Gurdit singh was aressted for illegally selling tickets for an illegal voyage. He was released after and was granted to sail to Canada on April 4th.
The ship upped-anchor that very day with 150 Sikh passengers. They made stops in Shanghai, Moji and Yokohama where they picked up more would-be immigrants. There were 376 East Indians in total.
When Komagata Maru made it to Shanghai, a German cable company sent a message to the German press announcing the departure of the steamer Komagata Maru from Shanghai for Vancouver on April 14 with "400 Indians on board". The news was picked up by British press.
The Vancouver newspaper, The Province, published news report under the heading of "Boat Loads of Hindus on Way to Vancouver" and "Hindu Invasion of Canada".
Meetings were held in the Gurdwaras to talk about what actions to take.
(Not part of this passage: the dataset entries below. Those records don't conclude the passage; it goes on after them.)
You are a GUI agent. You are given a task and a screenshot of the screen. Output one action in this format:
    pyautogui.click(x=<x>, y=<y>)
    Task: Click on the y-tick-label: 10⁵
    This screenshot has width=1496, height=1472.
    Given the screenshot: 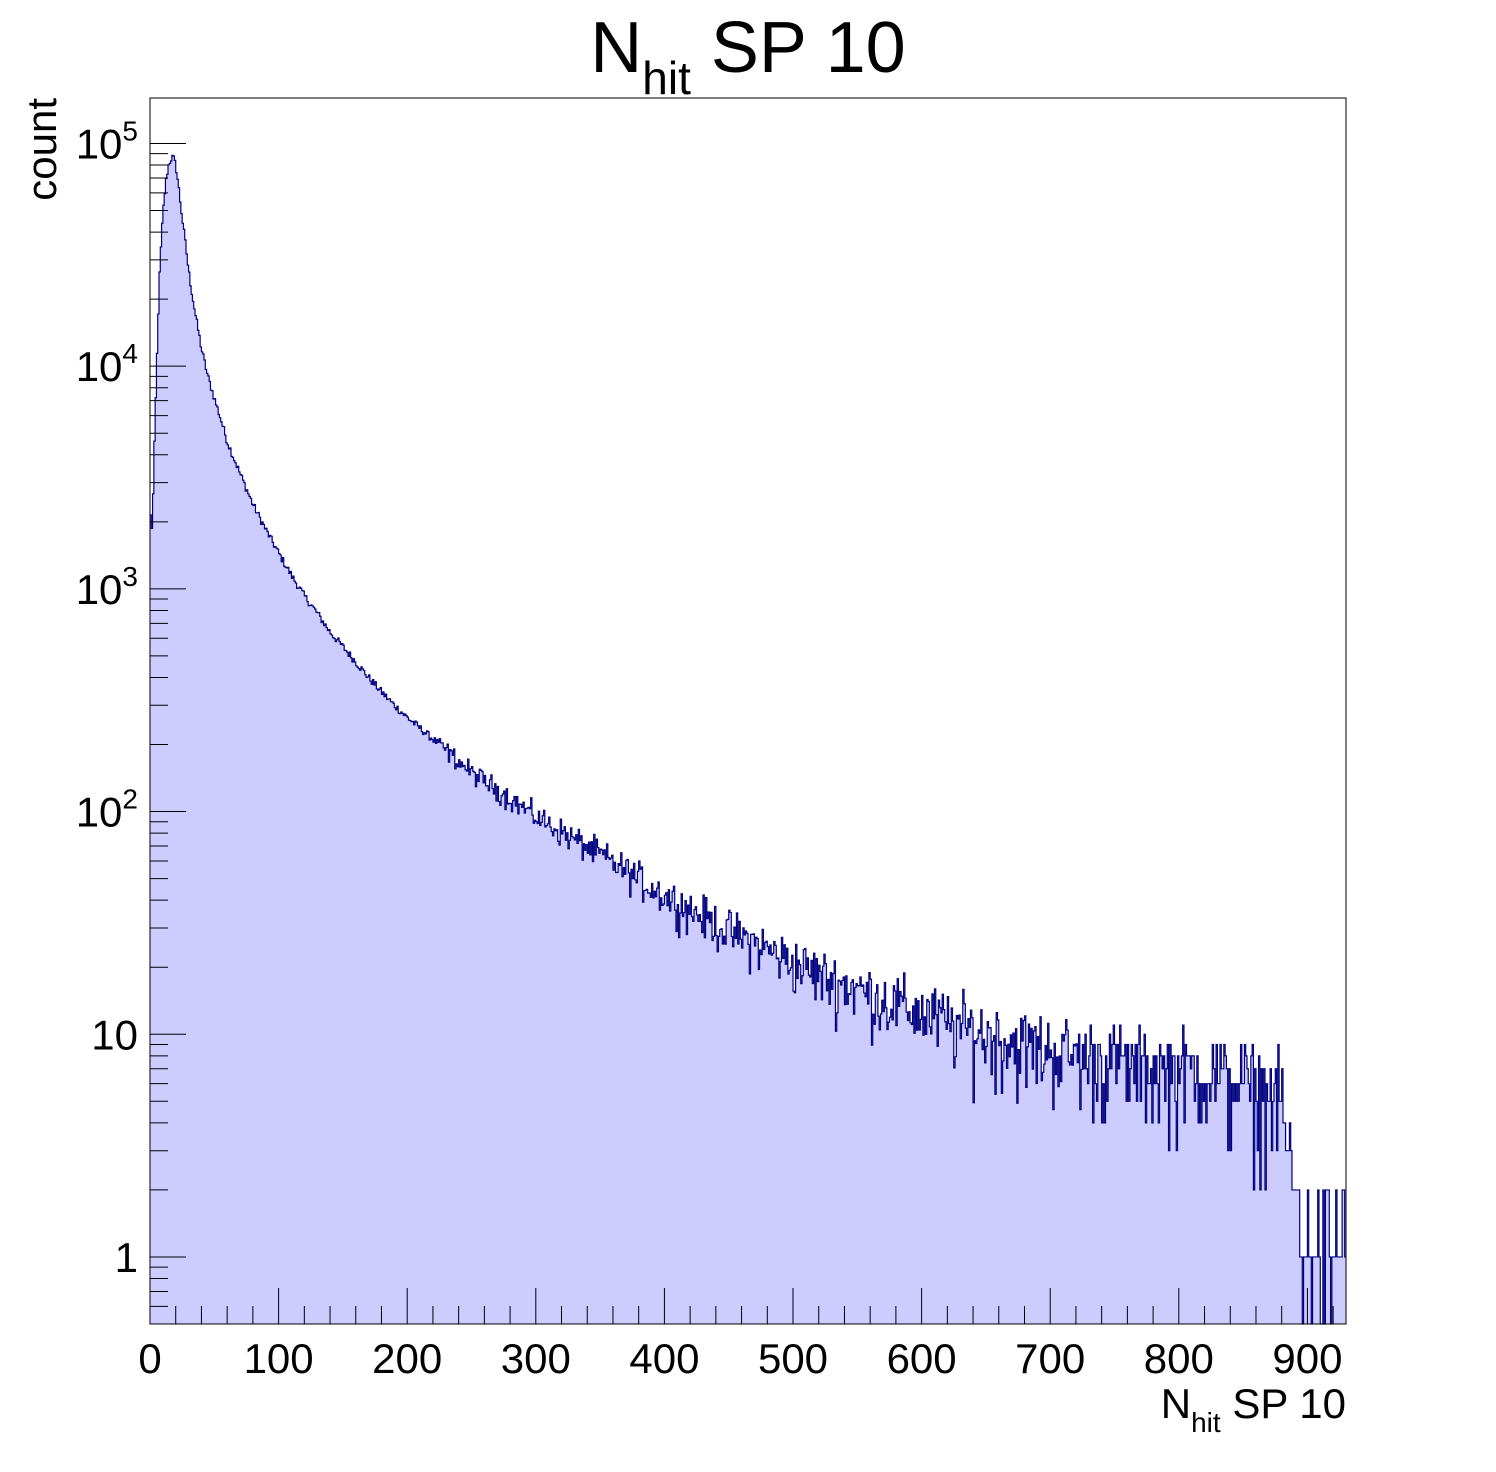 What is the action you would take?
    pyautogui.click(x=107, y=141)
Money and provisions were gathered to help the passengers upon their arrival in Vancouver. The entire Indian community in Canada united to fight the opposition.
On May 23, 1914, the Komagata Maru reached Vancouver. The ship anchored near Burrard Inlet. Both the Indians and the Canadian authorities had been waiting for it. The Canadians wanted to send the ship back to where it caqme from. The Indians on the other side had lawyers, money and other provisions ready to help the passengers.
For two months the passengers of the Komagata Maru, the Indians in British Columbia, and the authorities of British Columbia were involved in a heated legal battle. In the end, only 24 passengers were given permission to legally stay in Canada (previous residents of B.C.).